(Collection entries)

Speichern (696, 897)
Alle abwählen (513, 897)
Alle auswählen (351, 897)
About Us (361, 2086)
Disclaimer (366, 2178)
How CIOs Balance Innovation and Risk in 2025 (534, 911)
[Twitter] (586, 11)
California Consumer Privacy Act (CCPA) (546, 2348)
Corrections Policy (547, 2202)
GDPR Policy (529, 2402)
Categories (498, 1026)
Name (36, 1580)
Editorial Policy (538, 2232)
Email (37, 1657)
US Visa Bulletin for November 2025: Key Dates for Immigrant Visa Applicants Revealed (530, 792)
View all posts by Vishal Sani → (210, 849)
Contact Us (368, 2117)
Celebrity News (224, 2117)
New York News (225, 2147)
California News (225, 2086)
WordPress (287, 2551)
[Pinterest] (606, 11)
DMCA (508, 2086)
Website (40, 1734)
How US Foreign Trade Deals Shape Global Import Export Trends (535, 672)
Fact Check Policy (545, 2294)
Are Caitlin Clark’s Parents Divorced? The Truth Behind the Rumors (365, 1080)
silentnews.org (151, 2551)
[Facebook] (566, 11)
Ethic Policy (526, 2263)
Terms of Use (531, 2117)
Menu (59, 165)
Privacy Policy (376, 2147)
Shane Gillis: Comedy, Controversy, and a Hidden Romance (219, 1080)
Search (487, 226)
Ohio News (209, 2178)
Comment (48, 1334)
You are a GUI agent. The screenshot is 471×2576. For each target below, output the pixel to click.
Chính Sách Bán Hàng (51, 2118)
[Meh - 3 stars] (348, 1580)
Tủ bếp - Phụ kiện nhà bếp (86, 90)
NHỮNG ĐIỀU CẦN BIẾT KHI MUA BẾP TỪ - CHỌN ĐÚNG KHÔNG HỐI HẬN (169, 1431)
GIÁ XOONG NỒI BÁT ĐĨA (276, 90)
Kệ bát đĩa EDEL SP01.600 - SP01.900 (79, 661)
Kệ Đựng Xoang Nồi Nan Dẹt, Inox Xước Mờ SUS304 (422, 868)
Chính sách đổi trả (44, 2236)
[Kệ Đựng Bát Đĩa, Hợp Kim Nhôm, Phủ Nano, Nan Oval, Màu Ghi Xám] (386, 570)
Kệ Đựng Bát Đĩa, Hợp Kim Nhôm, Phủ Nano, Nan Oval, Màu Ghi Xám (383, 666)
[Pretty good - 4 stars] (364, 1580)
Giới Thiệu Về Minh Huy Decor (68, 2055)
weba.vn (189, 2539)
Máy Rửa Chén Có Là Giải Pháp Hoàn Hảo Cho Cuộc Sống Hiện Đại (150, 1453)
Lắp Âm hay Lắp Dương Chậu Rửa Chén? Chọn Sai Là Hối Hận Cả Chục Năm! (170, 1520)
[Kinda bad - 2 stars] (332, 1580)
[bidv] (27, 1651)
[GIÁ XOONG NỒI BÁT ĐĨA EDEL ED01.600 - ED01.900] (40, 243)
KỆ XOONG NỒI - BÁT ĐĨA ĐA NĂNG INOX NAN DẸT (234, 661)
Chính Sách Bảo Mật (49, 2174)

What to produce = Only the lines above from the one with "Search (487, 226)" through the one with "Tủ bếp - Phụ kiện nhà bếp (86, 90)" should be duplicated, character for character.

Solution for this exercise =
Search (487, 226)
Ohio News (209, 2178)
Comment (48, 1334)
You are a GUI agent. The screenshot is 471×2576. For each target below, output the pixel to click.
Chính Sách Bán Hàng (51, 2118)
[Meh - 3 stars] (348, 1580)
Tủ bếp - Phụ kiện nhà bếp (86, 90)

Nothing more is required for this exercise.